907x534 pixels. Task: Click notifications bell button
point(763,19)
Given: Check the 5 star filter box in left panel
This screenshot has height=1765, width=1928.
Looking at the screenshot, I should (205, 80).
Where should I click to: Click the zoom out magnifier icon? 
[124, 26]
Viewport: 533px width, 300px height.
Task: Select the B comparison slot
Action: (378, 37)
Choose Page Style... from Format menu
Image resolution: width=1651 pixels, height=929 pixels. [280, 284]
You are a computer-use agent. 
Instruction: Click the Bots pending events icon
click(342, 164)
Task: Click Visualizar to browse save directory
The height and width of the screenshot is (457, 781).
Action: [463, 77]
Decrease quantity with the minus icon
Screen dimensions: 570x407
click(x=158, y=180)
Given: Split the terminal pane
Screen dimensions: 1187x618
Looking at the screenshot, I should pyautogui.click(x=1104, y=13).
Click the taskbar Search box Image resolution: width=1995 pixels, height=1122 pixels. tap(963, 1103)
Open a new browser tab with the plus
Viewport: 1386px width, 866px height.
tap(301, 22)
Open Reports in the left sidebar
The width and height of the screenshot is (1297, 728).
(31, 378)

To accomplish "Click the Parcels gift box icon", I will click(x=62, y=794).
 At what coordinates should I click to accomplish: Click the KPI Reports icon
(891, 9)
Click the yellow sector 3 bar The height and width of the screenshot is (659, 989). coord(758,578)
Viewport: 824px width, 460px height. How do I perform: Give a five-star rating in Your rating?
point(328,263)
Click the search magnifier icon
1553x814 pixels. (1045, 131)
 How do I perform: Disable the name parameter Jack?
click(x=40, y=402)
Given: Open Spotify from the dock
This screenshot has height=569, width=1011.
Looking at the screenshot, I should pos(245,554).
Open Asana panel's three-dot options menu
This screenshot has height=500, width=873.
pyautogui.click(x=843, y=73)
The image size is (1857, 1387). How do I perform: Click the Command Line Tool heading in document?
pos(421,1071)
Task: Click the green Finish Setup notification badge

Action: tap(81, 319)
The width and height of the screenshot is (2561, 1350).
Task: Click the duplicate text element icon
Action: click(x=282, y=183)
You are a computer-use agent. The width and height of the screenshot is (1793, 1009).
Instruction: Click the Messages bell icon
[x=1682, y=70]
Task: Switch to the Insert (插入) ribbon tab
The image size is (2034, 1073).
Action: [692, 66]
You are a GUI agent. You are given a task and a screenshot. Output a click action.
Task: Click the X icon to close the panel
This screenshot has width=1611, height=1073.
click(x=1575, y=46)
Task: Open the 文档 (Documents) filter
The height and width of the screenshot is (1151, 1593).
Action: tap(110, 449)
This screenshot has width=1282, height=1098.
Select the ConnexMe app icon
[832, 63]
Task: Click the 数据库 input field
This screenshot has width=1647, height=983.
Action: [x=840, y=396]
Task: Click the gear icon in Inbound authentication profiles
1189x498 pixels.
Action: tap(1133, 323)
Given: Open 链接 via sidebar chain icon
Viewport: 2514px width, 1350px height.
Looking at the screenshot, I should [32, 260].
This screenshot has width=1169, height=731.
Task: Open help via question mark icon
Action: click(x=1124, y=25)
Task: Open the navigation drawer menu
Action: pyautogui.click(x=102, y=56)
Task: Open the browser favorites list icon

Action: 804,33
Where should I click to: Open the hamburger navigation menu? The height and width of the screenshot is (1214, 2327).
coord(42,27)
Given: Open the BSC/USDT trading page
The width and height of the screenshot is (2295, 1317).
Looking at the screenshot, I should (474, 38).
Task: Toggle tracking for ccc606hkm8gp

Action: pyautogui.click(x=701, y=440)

——————

§ **TO DO**
Every entry above should be retyped exactly as shown.

§ **REPLY TO THE EXERCISE**
907x534 pixels. Task: Click notifications bell button
point(763,19)
Given: Check the 5 star filter box in left panel
This screenshot has height=1765, width=1928.
Looking at the screenshot, I should (205, 80).
Where should I click to: Click the zoom out magnifier icon? 
[124, 26]
Viewport: 533px width, 300px height.
Task: Select the B comparison slot
Action: (378, 37)
Choose Page Style... from Format menu
Image resolution: width=1651 pixels, height=929 pixels. [280, 284]
You are a computer-use agent. 
Instruction: Click the Bots pending events icon
click(342, 164)
Task: Click Visualizar to browse save directory
The height and width of the screenshot is (457, 781).
Action: [463, 77]
Decrease quantity with the minus icon
Screen dimensions: 570x407
click(x=158, y=180)
Given: Split the terminal pane
Screen dimensions: 1187x618
Looking at the screenshot, I should pyautogui.click(x=1104, y=13).
Click the taskbar Search box Image resolution: width=1995 pixels, height=1122 pixels. tap(963, 1103)
Open a new browser tab with the plus
Viewport: 1386px width, 866px height.
tap(301, 22)
Open Reports in the left sidebar
The width and height of the screenshot is (1297, 728).
(31, 378)

To accomplish "Click the Parcels gift box icon", I will click(x=62, y=794).
 At what coordinates should I click to accomplish: Click the KPI Reports icon
(891, 9)
Click the yellow sector 3 bar The height and width of the screenshot is (659, 989). coord(758,578)
Viewport: 824px width, 460px height. How do I perform: Give a five-star rating in Your rating?
point(328,263)
Click the search magnifier icon
1553x814 pixels. (1045, 131)
 How do I perform: Disable the name parameter Jack?
click(x=40, y=402)
Given: Open Spotify from the dock
This screenshot has height=569, width=1011.
Looking at the screenshot, I should pos(245,554).
Open Asana panel's three-dot options menu
This screenshot has height=500, width=873.
pyautogui.click(x=843, y=73)
The image size is (1857, 1387). How do I perform: Click the Command Line Tool heading in document?
pos(421,1071)
Task: Click the green Finish Setup notification badge

Action: tap(81, 319)
The width and height of the screenshot is (2561, 1350).
Task: Click the duplicate text element icon
Action: click(x=282, y=183)
You are a computer-use agent. The width and height of the screenshot is (1793, 1009).
Instruction: Click the Messages bell icon
[x=1682, y=70]
Task: Switch to the Insert (插入) ribbon tab
The image size is (2034, 1073).
Action: [692, 66]
You are a GUI agent. You are given a task and a screenshot. Output a click action.
Task: Click the X icon to close the panel
This screenshot has width=1611, height=1073.
click(x=1575, y=46)
Task: Open the 文档 (Documents) filter
The height and width of the screenshot is (1151, 1593).
Action: tap(110, 449)
This screenshot has width=1282, height=1098.
Select the ConnexMe app icon
[832, 63]
Task: Click the 数据库 input field
This screenshot has width=1647, height=983.
Action: [x=840, y=396]
Task: Click the gear icon in Inbound authentication profiles
1189x498 pixels.
Action: tap(1133, 323)
Given: Open 链接 via sidebar chain icon
Viewport: 2514px width, 1350px height.
Looking at the screenshot, I should [32, 260].
This screenshot has width=1169, height=731.
Task: Open help via question mark icon
Action: click(x=1124, y=25)
Task: Open the navigation drawer menu
Action: pyautogui.click(x=102, y=56)
Task: Open the browser favorites list icon

Action: 804,33
Where should I click to: Open the hamburger navigation menu? The height and width of the screenshot is (1214, 2327).
coord(42,27)
Given: Open the BSC/USDT trading page
The width and height of the screenshot is (2295, 1317).
Looking at the screenshot, I should (474, 38).
Task: Toggle tracking for ccc606hkm8gp

Action: pyautogui.click(x=701, y=440)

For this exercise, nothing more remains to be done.